Depois de pilotar motores Mercedes ao longo de sua carreira na F1, Valtteri Bottas pilota um motor Ferrari pela primeira vez em 2022. Para The Race, ele conta as diferenças que percebe.
Em 2013, Bottas fez sua estreia na F1 pela Williams. O talentoso piloto, competiu pela equipe por quatro anos e usava motor Mercedes. Quando Nico Rosberg deixou o time alemão no final de 2016, o finlandês teve a chance de dar um passo à frente. Depois de nove anos com uma Mercedes na traseira de seu carro, Bottas ouvirá o som de um motor Ferrari de seu cockpit por conta de sua mudança para a Alfa Romeo este ano.
“Parece que com a unidade de potência da Ferrari, mais coisas são feitas manualmente pelo piloto do que na Mercedes [onde] havia muito mais modos automáticos, como atacar ou defender”, Valtteri traça sua primeira comparação entre a potência elétrica dos motores.
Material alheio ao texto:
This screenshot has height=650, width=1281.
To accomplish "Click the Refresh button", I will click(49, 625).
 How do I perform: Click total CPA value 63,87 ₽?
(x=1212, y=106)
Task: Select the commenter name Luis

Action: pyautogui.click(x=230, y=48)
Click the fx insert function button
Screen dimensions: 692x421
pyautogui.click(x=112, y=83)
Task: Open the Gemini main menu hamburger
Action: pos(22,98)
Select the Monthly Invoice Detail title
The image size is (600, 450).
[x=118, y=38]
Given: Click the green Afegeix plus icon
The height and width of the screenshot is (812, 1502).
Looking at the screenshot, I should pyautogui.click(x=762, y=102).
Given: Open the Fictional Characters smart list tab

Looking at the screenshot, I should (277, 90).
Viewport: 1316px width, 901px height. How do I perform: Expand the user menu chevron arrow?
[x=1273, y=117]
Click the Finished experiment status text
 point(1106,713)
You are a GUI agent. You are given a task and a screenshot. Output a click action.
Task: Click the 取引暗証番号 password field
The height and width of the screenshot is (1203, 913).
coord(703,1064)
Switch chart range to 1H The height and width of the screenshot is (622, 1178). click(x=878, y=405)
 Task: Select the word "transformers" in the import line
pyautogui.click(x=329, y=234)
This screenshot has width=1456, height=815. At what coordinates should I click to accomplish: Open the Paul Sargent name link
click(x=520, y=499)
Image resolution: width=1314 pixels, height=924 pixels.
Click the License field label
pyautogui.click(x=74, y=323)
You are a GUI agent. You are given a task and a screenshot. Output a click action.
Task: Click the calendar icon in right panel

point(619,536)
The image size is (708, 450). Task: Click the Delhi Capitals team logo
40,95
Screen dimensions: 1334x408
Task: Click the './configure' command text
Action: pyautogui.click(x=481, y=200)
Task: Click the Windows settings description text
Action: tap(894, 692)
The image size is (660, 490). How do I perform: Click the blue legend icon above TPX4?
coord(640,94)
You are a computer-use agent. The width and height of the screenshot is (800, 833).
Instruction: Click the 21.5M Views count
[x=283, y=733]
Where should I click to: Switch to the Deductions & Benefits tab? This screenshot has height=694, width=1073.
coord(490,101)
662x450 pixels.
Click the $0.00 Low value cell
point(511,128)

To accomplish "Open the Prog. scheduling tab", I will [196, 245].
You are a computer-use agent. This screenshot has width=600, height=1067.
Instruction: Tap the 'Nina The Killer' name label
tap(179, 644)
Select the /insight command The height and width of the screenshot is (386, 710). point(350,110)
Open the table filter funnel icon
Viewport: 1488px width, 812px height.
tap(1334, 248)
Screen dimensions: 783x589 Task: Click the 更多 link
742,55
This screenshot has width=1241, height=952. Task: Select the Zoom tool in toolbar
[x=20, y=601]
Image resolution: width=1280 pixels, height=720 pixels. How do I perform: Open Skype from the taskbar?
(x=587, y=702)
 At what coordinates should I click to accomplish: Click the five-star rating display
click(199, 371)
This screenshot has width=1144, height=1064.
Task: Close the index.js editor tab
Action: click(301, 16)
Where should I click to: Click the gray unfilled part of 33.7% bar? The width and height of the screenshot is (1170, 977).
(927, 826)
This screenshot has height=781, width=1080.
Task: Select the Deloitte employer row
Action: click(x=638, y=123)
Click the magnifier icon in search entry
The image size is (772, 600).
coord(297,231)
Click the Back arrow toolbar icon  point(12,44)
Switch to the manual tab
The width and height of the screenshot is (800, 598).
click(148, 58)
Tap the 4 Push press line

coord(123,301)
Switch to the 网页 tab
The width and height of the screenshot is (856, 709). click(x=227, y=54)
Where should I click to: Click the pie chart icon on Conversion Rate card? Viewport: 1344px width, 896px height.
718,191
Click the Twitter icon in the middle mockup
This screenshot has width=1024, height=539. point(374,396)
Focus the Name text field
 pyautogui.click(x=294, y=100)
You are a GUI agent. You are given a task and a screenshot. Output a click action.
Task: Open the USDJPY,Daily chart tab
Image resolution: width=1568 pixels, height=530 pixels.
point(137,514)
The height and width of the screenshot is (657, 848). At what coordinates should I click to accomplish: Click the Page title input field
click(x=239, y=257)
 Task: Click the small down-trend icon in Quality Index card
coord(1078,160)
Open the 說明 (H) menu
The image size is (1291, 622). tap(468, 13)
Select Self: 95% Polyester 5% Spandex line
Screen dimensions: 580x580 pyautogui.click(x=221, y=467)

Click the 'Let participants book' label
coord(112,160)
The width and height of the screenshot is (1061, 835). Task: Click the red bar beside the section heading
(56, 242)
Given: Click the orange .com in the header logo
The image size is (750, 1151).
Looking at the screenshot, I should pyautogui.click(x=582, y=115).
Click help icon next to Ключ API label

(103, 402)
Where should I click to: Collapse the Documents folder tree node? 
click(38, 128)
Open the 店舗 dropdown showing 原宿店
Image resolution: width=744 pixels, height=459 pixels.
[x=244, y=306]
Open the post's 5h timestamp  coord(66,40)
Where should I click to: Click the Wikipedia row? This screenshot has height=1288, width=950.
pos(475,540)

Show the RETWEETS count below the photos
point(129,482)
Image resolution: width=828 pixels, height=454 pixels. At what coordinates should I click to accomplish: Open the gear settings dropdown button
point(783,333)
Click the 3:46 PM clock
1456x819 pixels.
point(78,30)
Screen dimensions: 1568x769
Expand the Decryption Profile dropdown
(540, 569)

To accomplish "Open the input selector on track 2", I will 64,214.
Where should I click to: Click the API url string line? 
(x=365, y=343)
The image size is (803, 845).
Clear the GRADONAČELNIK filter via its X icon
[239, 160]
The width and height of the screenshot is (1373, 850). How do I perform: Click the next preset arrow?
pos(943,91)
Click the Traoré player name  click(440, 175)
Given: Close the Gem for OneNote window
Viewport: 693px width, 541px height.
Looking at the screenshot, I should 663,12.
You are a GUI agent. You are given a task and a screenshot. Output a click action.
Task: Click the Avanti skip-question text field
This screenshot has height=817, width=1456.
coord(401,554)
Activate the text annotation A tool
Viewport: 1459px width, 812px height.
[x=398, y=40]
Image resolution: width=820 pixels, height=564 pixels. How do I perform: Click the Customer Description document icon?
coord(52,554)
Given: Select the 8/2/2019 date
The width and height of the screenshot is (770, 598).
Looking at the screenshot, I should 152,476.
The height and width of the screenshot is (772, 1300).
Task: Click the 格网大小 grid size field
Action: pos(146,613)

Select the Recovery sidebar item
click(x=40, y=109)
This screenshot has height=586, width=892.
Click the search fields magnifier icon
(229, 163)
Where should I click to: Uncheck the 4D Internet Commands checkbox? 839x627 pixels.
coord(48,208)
Ele não se importa de fazer essas coisas por conta própria, disse que até gosta de poder fazê-las.
A Ferrari ficou bem atrás em relação a desenvolvimento de motores depois de 2019 em comparação com Mercedes e Honda. Em 2022, no entanto, a equipe italiana parece ter dado um grande passo neste sentido. “Não há diferença honestamente. Então isso significa que eles fizeram progresso em relação ao ano passado.”
De acordo com o dez vezes vencedor de corrida, a maior vantagem do motor Ferrari é a sua “dirigibilidade”. Bottas conta que ele tem muito mais opções em curvas para escolher marchas diferentes e vê isso como uma grande vantagem sobre a Mercedes, motor que ele pilotou por nove anos.